◆ **Material for the task**

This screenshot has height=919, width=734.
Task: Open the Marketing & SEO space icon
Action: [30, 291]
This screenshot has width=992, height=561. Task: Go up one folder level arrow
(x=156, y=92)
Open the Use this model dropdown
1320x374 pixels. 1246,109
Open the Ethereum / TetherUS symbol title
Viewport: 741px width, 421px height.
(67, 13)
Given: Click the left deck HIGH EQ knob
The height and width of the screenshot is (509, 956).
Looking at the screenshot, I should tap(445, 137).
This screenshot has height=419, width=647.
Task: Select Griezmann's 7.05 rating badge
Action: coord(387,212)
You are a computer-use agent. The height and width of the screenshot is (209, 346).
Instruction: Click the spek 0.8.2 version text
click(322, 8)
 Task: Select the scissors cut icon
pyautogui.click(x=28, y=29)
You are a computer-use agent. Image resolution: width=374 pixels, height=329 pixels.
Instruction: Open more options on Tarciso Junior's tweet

* * *

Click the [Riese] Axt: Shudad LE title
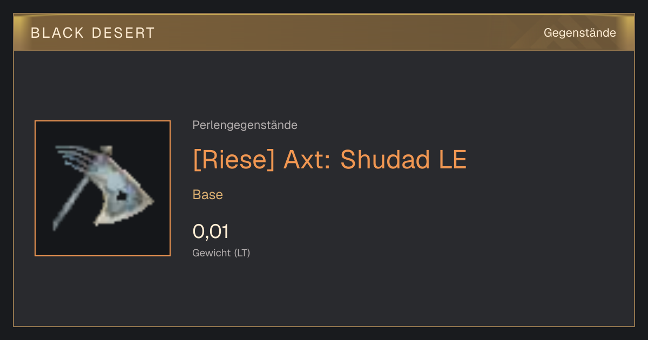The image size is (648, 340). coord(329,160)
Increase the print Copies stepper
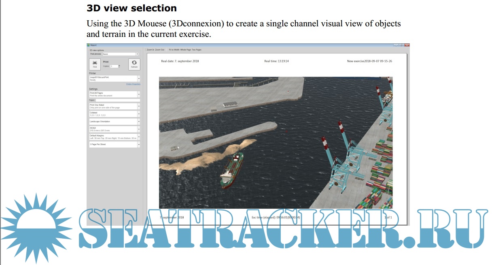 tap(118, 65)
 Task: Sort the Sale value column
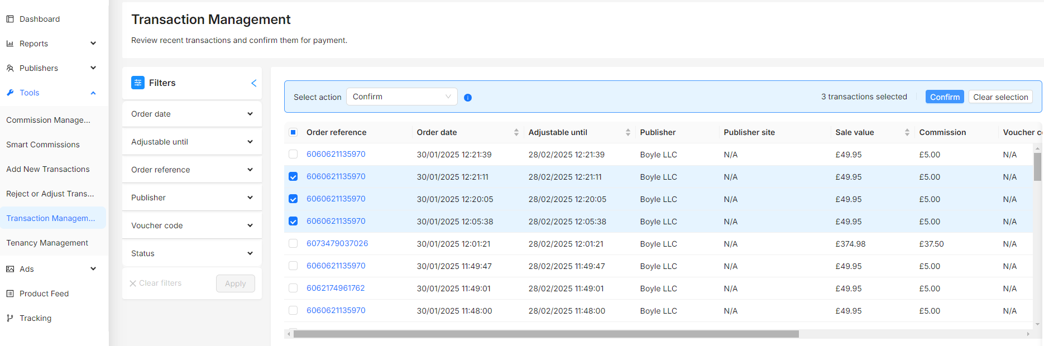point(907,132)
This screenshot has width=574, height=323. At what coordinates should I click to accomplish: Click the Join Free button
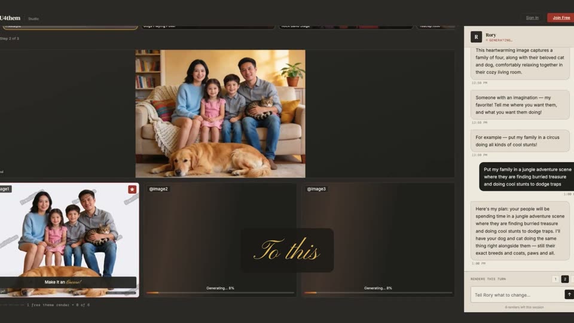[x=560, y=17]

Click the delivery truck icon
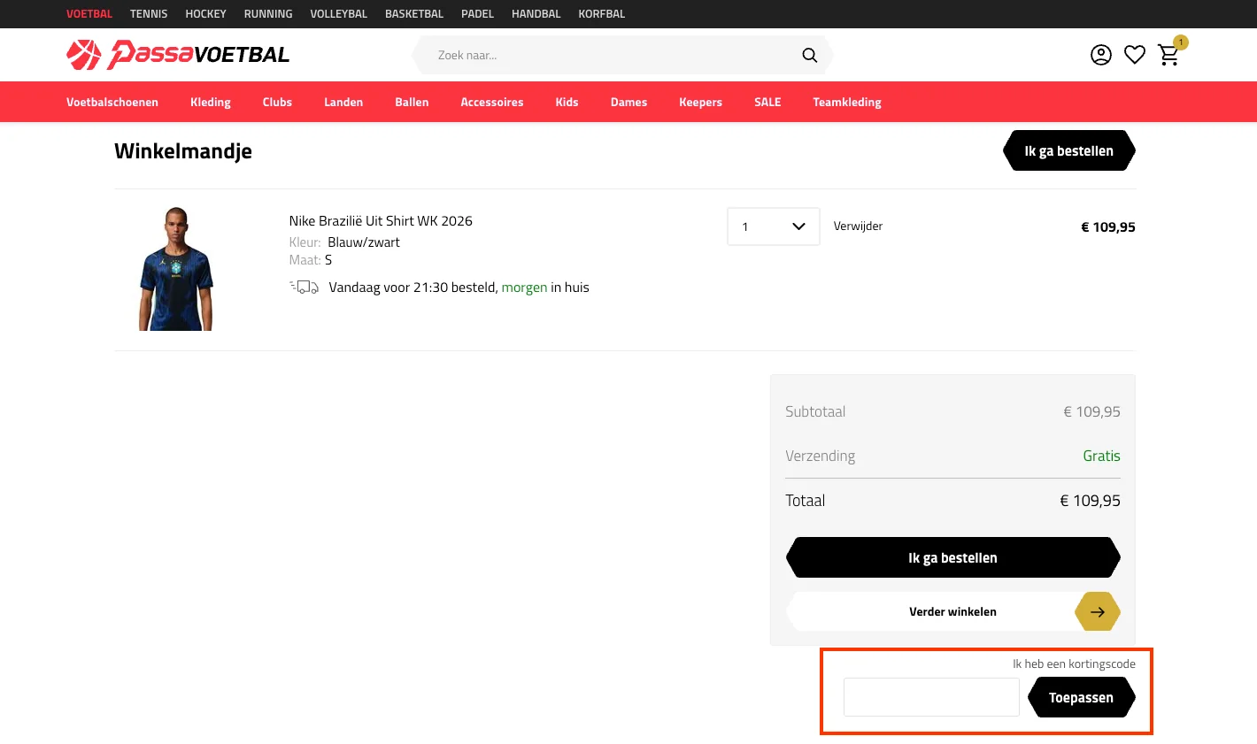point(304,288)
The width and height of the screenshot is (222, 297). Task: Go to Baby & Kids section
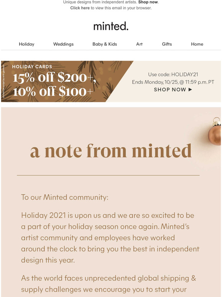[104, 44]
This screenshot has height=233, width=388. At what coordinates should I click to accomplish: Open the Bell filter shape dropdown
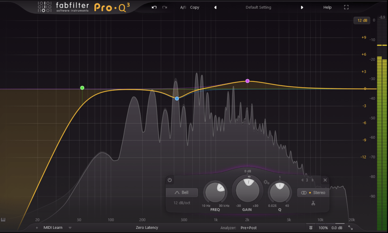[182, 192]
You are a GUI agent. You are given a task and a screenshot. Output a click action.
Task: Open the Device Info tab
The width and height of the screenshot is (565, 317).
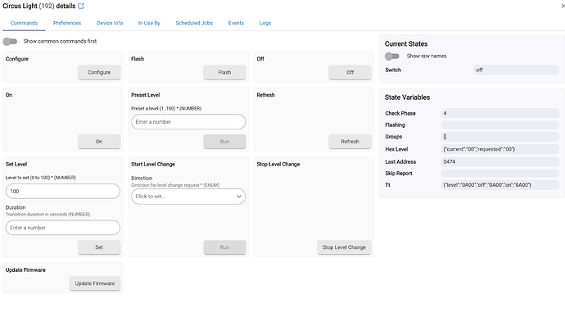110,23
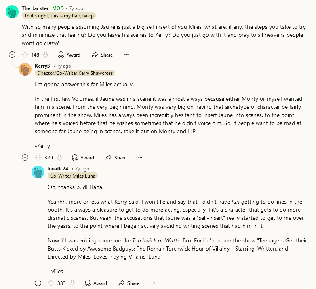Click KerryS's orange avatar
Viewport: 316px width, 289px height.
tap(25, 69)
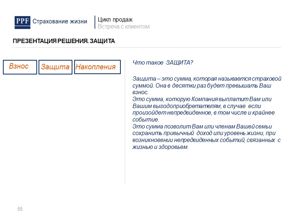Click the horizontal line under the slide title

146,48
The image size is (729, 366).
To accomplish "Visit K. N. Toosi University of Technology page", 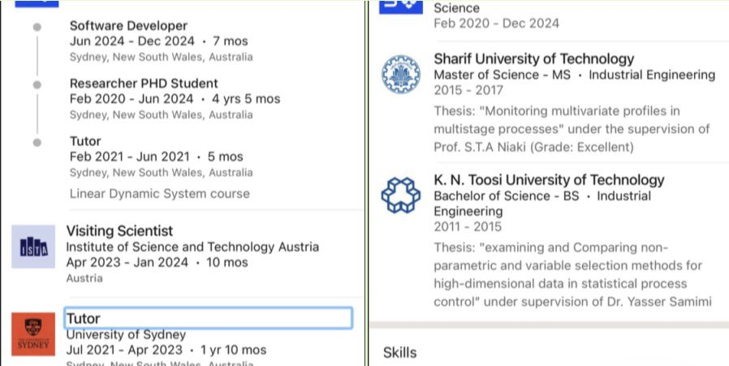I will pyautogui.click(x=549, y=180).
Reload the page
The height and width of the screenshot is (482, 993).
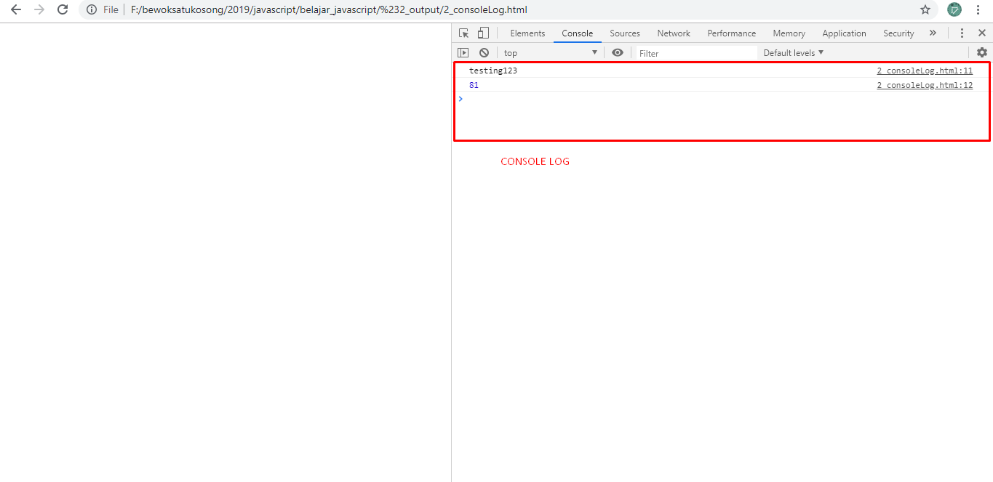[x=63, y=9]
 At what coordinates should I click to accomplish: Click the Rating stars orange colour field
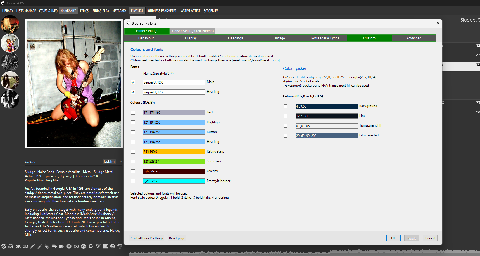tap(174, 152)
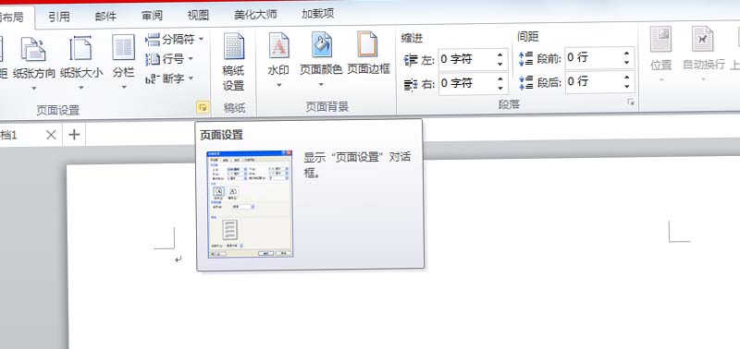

--

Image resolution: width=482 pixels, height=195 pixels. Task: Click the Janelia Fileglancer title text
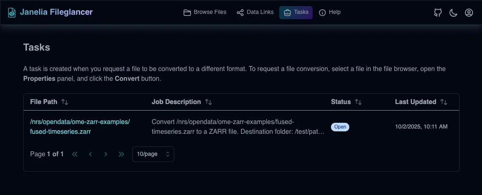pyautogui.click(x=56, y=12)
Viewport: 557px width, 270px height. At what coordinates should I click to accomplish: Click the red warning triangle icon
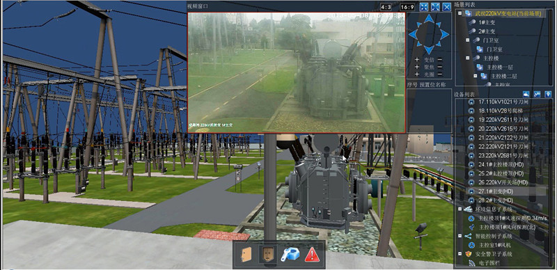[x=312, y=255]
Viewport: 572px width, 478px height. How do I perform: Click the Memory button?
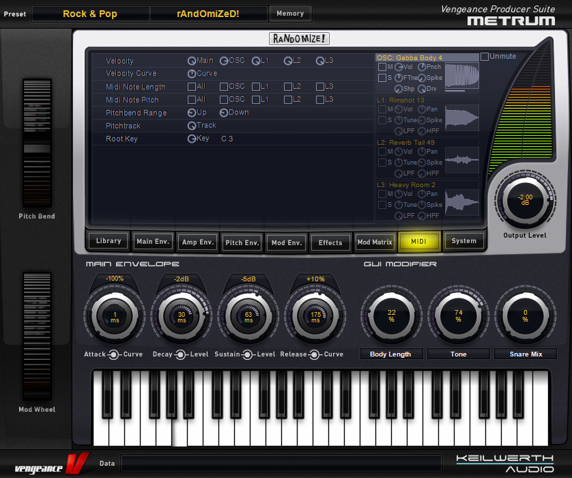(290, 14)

◆ **Your instructions**
Wherever the string "agent" occurs in the listing, return the line it sits on.

◆ **Solution**
You are a computer-use agent. The height and width of the screenshot is (209, 346).
You are a computer-use agent. Image resolution: width=374 pixels, height=329 pixels.
You are a GUI agent. You are given a task and a screenshot. Output a click action.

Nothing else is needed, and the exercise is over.